(THE INPUT):

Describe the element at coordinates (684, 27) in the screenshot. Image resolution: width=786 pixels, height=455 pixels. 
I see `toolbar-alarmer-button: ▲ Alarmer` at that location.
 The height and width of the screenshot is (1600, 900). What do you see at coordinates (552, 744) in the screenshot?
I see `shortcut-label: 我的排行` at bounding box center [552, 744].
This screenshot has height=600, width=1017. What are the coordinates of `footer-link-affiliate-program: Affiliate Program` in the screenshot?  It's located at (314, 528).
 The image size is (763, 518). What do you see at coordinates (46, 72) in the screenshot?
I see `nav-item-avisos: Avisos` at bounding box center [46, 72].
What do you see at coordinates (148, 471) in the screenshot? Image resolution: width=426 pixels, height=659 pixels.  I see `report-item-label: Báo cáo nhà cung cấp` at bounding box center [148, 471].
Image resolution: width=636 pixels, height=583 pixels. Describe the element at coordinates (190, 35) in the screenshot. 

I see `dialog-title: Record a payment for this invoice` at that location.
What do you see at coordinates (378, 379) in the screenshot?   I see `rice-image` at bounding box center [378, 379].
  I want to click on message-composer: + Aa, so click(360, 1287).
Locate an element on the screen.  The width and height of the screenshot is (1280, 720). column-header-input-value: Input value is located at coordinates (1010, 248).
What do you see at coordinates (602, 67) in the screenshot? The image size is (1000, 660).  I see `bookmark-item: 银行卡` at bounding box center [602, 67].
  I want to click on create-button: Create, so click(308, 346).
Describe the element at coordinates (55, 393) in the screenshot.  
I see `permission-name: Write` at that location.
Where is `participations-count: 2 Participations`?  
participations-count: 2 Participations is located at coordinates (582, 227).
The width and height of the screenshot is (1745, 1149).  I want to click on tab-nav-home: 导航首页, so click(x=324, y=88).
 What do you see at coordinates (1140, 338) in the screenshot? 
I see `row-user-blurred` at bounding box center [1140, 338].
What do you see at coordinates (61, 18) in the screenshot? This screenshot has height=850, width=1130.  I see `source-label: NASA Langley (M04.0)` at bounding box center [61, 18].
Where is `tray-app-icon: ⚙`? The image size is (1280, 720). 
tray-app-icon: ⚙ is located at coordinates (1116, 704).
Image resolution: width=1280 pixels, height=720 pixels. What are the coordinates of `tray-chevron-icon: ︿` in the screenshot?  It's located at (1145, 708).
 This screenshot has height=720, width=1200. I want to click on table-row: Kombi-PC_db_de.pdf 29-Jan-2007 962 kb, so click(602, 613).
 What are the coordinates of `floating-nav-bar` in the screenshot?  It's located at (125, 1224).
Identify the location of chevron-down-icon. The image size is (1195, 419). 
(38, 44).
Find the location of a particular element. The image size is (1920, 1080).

(WORK INSTRUCTION):
Format every line of the records above as a JSON array of strings, one string per line, leaving out blank lines.

(RESPONSE AREA):
[
  "Describe the element at coordinates (684, 27) in the screenshot. Image resolution: width=786 pixels, height=455 pixels. ",
  "I see `toolbar-alarmer-button: ▲ Alarmer` at that location.",
  " The height and width of the screenshot is (1600, 900). What do you see at coordinates (552, 744) in the screenshot?",
  "I see `shortcut-label: 我的排行` at bounding box center [552, 744].",
  "This screenshot has height=600, width=1017. What are the coordinates of `footer-link-affiliate-program: Affiliate Program` in the screenshot?  It's located at (314, 528).",
  " The image size is (763, 518). What do you see at coordinates (46, 72) in the screenshot?",
  "I see `nav-item-avisos: Avisos` at bounding box center [46, 72].",
  "What do you see at coordinates (148, 471) in the screenshot? Image resolution: width=426 pixels, height=659 pixels.  I see `report-item-label: Báo cáo nhà cung cấp` at bounding box center [148, 471].",
  "Image resolution: width=636 pixels, height=583 pixels. Describe the element at coordinates (190, 35) in the screenshot. ",
  "I see `dialog-title: Record a payment for this invoice` at that location.",
  "What do you see at coordinates (378, 379) in the screenshot?   I see `rice-image` at bounding box center [378, 379].",
  "  I want to click on message-composer: + Aa, so click(360, 1287).",
  "Locate an element on the screen.  The width and height of the screenshot is (1280, 720). column-header-input-value: Input value is located at coordinates (1010, 248).",
  "What do you see at coordinates (602, 67) in the screenshot? The image size is (1000, 660).  I see `bookmark-item: 银行卡` at bounding box center [602, 67].",
  "  I want to click on create-button: Create, so click(308, 346).",
  "Describe the element at coordinates (55, 393) in the screenshot.  ",
  "I see `permission-name: Write` at that location.",
  "Where is `participations-count: 2 Participations`?  ",
  "participations-count: 2 Participations is located at coordinates (582, 227).",
  "The width and height of the screenshot is (1745, 1149).  I want to click on tab-nav-home: 导航首页, so click(x=324, y=88).",
  " What do you see at coordinates (1140, 338) in the screenshot? ",
  "I see `row-user-blurred` at bounding box center [1140, 338].",
  "What do you see at coordinates (61, 18) in the screenshot? This screenshot has height=850, width=1130.  I see `source-label: NASA Langley (M04.0)` at bounding box center [61, 18].",
  "Where is `tray-app-icon: ⚙`? The image size is (1280, 720). ",
  "tray-app-icon: ⚙ is located at coordinates (1116, 704).",
  "Image resolution: width=1280 pixels, height=720 pixels. What are the coordinates of `tray-chevron-icon: ︿` in the screenshot?  It's located at (1145, 708).",
  " This screenshot has height=720, width=1200. I want to click on table-row: Kombi-PC_db_de.pdf 29-Jan-2007 962 kb, so click(602, 613).",
  " What are the coordinates of `floating-nav-bar` in the screenshot?  It's located at (125, 1224).",
  "Identify the location of chevron-down-icon. The image size is (1195, 419). ",
  "(38, 44).",
  "Find the location of a particular element. The image size is (1920, 1080)."
]